(Data excerpts begins)

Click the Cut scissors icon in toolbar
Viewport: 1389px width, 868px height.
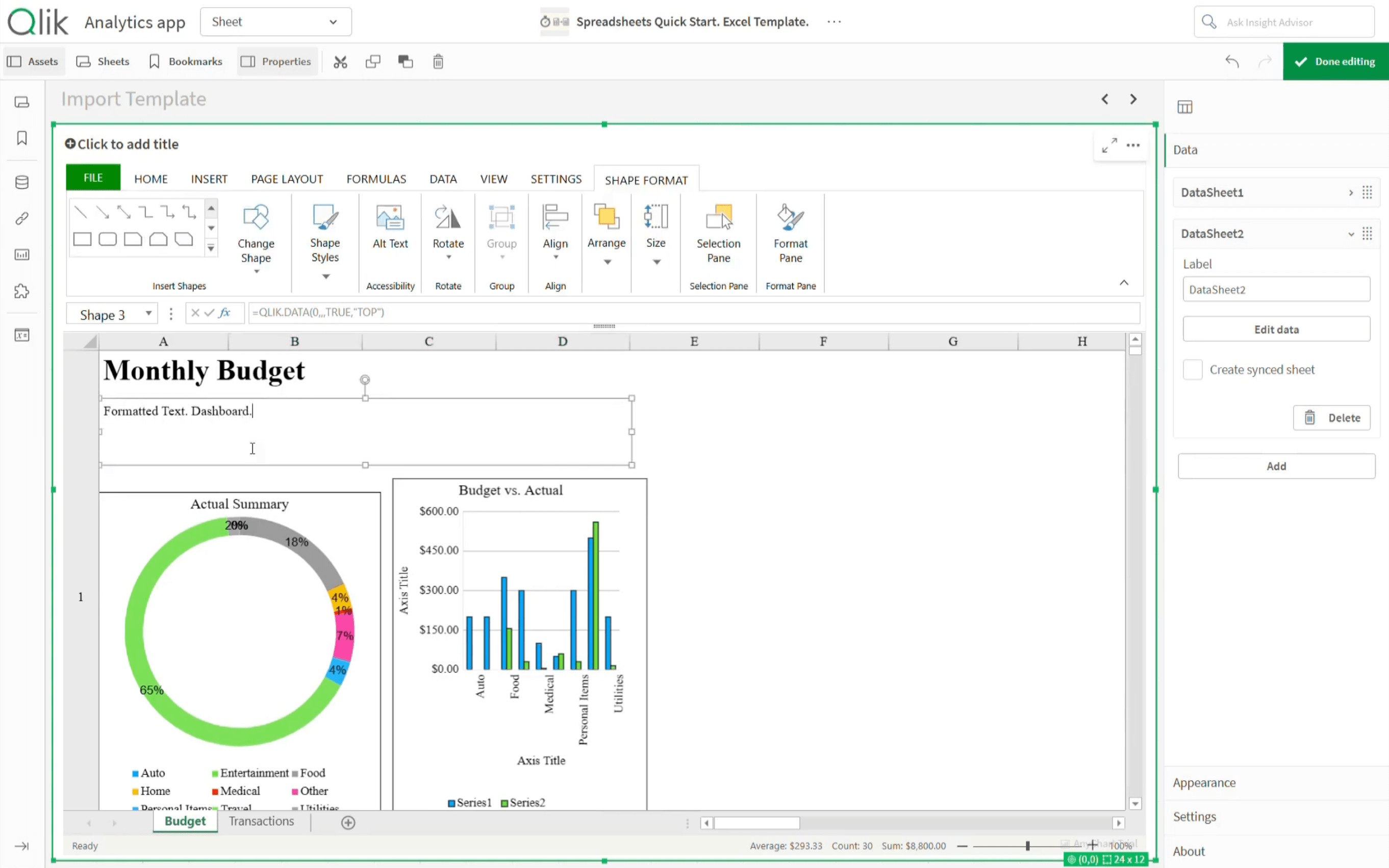point(341,61)
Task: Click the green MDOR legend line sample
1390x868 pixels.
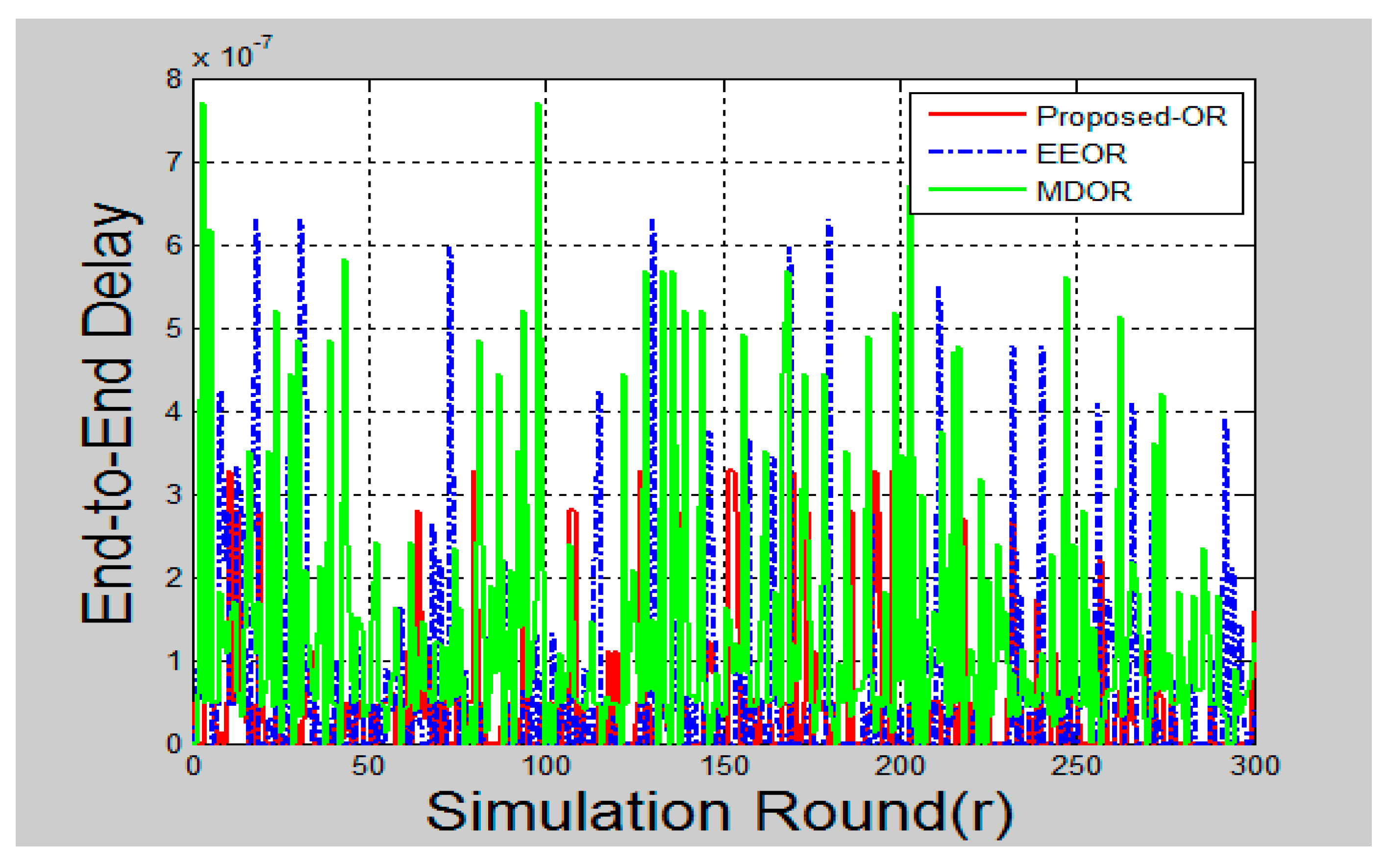Action: [x=977, y=190]
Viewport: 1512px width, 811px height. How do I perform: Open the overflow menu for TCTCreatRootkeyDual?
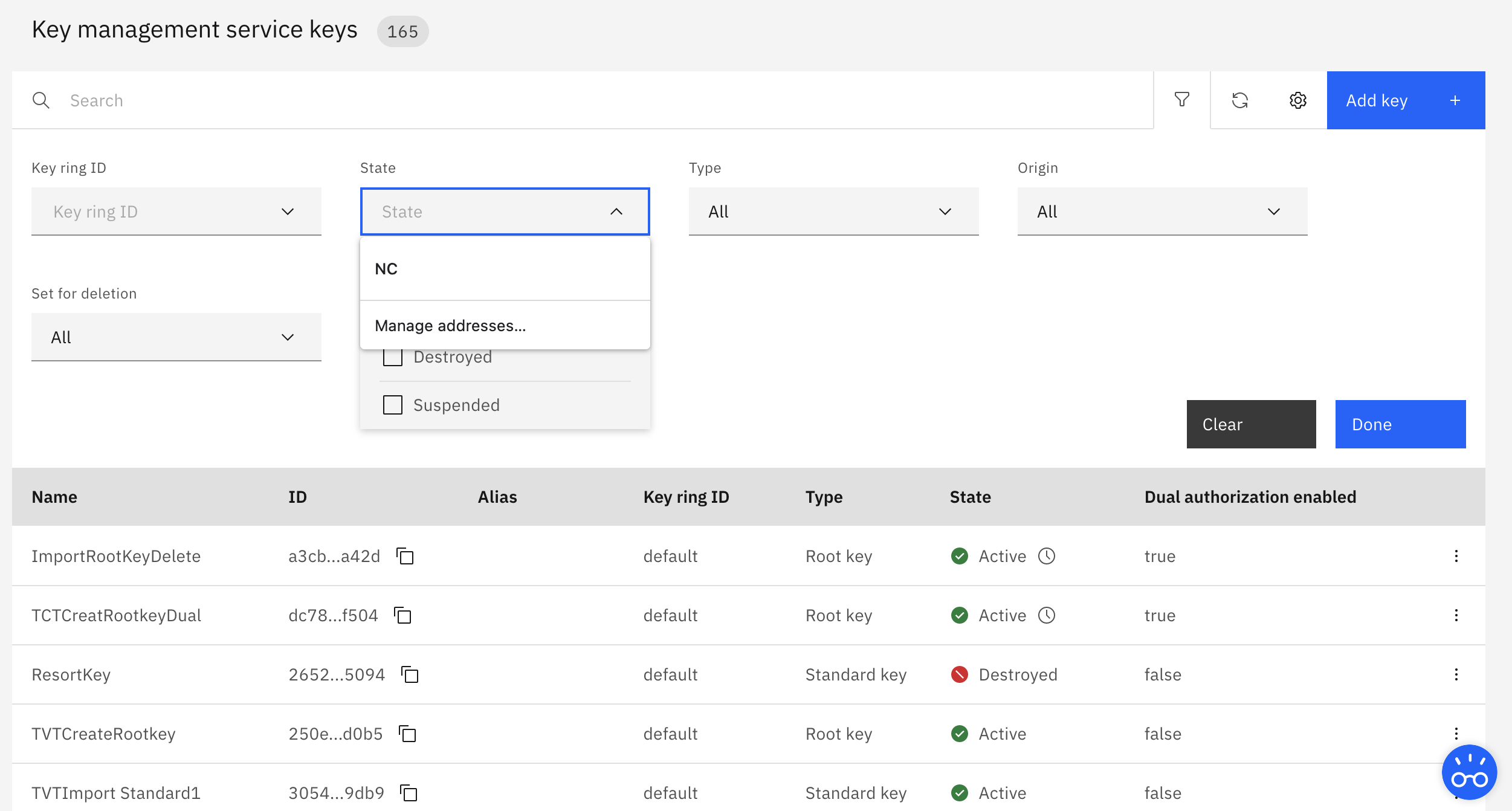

(Data excerpts ends)

## Goal of the exercise:
We ask that the entries above be copied exactly, with the pictures omitted.

## Result below:
Click the Cut scissors icon in toolbar
Viewport: 1389px width, 868px height.
point(341,61)
Task: Click the green MDOR legend line sample
1390x868 pixels.
Action: [x=977, y=190]
Viewport: 1512px width, 811px height. How do I perform: Open the overflow menu for TCTCreatRootkeyDual?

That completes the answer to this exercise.